After upgrading to v7.1.1, latency has significantly increased

Note:
This topic has been translated from a Chinese forum by GPT and might contain errors.

Original topic: 升级v7.1.1后延迟大大增加

| username: porpoiselxj

[TiDB Usage Environment] Production Environment
[TiDB Version] v7.1.1
[Reproduction Path] Upgraded from v6.1.1 to v7.1.1
[Encountered Problem: Phenomenon and Impact]
The latency data information (99.9% latency data) in the dashboard monitoring overview panel increased from around 60ms before the upgrade to 400ms after the upgrade. Please help investigate the issue.

In the wind-Performance-Overview panel, the KV Request Time By Source and two other metrics have significantly increased, while no major changes have been observed in other indicators. Details are as follows:

| username: 大飞哥online | Original post link

Is there any slow SQL at the corresponding time point?

| username: porpoiselxj | Original post link

There are very few slow SQL queries, just a few individual ones. There shouldn’t be much change before and after the upgrade, so it shouldn’t be caused by slow SQL queries.

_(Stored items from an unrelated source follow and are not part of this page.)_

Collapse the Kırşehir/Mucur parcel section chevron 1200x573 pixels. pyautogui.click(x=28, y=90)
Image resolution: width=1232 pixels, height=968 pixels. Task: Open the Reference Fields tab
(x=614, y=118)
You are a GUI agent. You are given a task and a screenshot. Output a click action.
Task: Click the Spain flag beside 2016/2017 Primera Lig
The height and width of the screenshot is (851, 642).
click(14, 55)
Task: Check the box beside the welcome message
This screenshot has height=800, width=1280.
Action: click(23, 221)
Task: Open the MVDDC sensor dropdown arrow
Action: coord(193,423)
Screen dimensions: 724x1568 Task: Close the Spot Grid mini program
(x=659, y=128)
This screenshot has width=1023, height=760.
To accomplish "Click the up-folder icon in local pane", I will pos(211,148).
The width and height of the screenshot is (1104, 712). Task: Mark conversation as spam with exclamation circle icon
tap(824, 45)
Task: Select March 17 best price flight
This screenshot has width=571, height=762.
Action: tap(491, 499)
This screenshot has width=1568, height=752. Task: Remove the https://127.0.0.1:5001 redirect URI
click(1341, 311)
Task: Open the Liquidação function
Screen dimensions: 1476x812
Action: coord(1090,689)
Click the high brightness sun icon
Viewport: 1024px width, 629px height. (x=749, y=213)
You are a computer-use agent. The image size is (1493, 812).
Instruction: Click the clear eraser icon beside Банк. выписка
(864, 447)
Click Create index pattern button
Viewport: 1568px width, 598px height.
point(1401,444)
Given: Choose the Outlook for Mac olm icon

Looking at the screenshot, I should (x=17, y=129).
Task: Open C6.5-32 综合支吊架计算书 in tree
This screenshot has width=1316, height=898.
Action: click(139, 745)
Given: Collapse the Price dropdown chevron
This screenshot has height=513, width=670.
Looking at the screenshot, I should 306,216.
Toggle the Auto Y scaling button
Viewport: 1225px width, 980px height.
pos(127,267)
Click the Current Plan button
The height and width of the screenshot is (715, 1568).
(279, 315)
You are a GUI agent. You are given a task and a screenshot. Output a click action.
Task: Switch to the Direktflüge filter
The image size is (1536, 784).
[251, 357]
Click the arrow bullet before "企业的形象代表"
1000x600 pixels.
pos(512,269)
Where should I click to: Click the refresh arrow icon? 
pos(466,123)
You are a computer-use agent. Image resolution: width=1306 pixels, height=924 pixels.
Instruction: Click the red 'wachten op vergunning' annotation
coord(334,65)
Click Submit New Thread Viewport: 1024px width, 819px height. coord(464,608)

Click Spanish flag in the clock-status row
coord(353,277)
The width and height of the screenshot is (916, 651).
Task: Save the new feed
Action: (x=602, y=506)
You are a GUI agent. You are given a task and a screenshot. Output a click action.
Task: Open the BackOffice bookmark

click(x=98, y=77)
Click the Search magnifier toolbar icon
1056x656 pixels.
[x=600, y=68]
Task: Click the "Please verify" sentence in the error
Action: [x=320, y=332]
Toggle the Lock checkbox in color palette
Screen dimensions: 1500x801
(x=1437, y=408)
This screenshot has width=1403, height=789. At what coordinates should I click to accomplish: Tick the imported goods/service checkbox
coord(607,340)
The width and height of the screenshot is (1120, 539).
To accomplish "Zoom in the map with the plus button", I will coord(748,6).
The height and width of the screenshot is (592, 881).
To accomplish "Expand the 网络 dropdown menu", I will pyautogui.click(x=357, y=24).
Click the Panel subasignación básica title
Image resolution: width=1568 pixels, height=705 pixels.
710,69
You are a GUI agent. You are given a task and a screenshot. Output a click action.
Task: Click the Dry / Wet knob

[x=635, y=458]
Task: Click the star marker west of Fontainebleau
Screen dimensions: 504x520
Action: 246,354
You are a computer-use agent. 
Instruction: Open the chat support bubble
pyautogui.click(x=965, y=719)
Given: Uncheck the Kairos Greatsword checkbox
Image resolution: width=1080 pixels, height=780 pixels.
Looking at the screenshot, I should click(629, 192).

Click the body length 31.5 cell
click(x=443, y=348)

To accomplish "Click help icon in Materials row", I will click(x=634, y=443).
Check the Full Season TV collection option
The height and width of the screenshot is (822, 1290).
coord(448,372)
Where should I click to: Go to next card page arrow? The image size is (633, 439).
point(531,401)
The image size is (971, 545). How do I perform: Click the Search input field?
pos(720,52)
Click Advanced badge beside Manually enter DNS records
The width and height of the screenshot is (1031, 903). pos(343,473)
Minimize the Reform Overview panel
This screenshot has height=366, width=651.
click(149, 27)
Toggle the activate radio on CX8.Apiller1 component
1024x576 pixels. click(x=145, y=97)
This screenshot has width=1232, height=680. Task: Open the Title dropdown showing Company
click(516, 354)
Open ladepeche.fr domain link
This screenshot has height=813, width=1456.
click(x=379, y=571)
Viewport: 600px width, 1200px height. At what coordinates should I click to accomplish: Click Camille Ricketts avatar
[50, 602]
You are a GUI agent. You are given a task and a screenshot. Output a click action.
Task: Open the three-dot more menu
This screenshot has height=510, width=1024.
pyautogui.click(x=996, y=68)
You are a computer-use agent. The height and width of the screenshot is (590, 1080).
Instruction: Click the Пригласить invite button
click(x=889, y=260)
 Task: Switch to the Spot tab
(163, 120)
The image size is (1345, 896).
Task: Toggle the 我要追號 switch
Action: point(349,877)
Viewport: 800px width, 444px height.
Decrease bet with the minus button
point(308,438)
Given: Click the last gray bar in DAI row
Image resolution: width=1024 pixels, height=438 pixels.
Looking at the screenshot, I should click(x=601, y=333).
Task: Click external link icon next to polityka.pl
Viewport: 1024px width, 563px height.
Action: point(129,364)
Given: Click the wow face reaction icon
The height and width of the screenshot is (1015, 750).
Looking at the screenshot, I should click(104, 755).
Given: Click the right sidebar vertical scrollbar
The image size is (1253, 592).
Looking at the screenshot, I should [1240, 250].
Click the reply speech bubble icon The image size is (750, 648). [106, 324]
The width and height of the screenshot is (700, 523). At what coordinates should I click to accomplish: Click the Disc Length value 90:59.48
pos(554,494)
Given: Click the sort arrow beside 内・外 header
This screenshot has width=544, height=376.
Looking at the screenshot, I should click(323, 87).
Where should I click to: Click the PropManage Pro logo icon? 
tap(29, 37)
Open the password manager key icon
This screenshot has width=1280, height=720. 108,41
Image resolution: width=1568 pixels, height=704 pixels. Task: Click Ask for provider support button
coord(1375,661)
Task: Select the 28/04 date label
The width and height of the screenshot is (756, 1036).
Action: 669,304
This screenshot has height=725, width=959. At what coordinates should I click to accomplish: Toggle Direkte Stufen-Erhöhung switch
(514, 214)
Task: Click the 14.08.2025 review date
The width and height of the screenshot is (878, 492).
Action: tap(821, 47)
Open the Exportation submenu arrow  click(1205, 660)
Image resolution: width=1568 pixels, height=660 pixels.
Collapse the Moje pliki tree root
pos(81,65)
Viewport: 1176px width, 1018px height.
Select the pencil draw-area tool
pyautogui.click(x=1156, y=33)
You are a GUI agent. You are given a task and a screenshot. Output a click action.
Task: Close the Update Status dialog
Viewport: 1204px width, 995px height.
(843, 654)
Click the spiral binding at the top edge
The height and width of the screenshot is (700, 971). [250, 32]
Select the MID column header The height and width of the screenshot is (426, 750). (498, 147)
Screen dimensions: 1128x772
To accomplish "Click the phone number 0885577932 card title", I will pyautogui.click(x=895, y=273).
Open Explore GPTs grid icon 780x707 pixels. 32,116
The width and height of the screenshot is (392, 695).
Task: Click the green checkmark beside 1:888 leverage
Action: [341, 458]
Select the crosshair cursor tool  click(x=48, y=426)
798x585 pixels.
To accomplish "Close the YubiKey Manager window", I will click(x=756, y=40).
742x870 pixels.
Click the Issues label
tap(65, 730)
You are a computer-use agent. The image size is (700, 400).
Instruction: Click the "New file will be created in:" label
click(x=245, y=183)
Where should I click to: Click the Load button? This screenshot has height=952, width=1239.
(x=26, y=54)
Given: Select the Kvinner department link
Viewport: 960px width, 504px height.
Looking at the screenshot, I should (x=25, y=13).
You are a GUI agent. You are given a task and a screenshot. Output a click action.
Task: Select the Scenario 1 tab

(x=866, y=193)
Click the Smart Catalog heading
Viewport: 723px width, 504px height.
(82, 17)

Looking at the monitoring, the KV Request Time By Source spiked right after the upgrade.

| username: 大飞哥online | Original post link

Please provide the information for the KV/TSO Request OPS metric.

| username: 大飞哥online | Original post link

The Execution Duration graph has increased, indicating that the execution plan of the SQL statement is taking more time.

| username: porpoiselxj | Original post link

After the upgrade, it became smaller.

| username: 大飞哥online | Original post link

What are the top few metrics on the right side of the “KV Request Time By Source” that was posted above?

| username: 大飞哥online | Original post link

The graph shows that it has reached 3 minutes, and the right side at the front represents seconds. Sort them and take a look at the ones in the front.

| username: porpoiselxj | Original post link

  1. kv request total time
  2. Cop-external_Execute
| username: 大飞哥online | Original post link

Cop-external_Execute indicates that the Cop request originates from an internal analyze operation.

show analyze status;
SELECT * FROM information_schema.analyze_status;
SELECT * FROM mysql.analyze_jobs;

Check the analyze information for that period.

| username: zhanggame1 | Original post link

Is the execution plan different? Try analyzing the table.

| username: porpoiselxj | Original post link

Based on your feedback, I specifically looked into the table analysis tasks after the upgrade and found that there wasn’t much increase. Moreover, since the upgrade, the KV Request Time By Source has consistently been high, even though no background table analysis tasks have been detected.

| username: xfworld | Original post link

Observing and collecting more information.

There are still some differences in data processing between major versions, so be cautious when upgrading in a production environment.

| username: 大飞哥online | Original post link

Is the high value for KV Request Time By Source still cop?

| username: 大飞哥online | Original post link

Keep monitoring it.

| username: porpoiselxj | Original post link

“TiDB is an open-source, distributed SQL database that supports Hybrid Transactional and Analytical Processing (HTAP) workloads. It is MySQL compatible and features horizontal scalability, strong consistency, and high availability.”

| username: 像风一样的男子 | Original post link

Why is the latency so high? Are there a lot of slow SQL queries?

| username: 大飞哥online | Original post link

The highest time-consuming KV requests are Commit and Prewrite, and they originate from external Commit statements.

| username: 大飞哥online | Original post link

The page displays all external information, which is external to KV.

Check the monitoring information of TiDB during that time period to see if there are any anomalies.

| username: porpoiselxj | Original post link

Could you please specify which metrics to look at?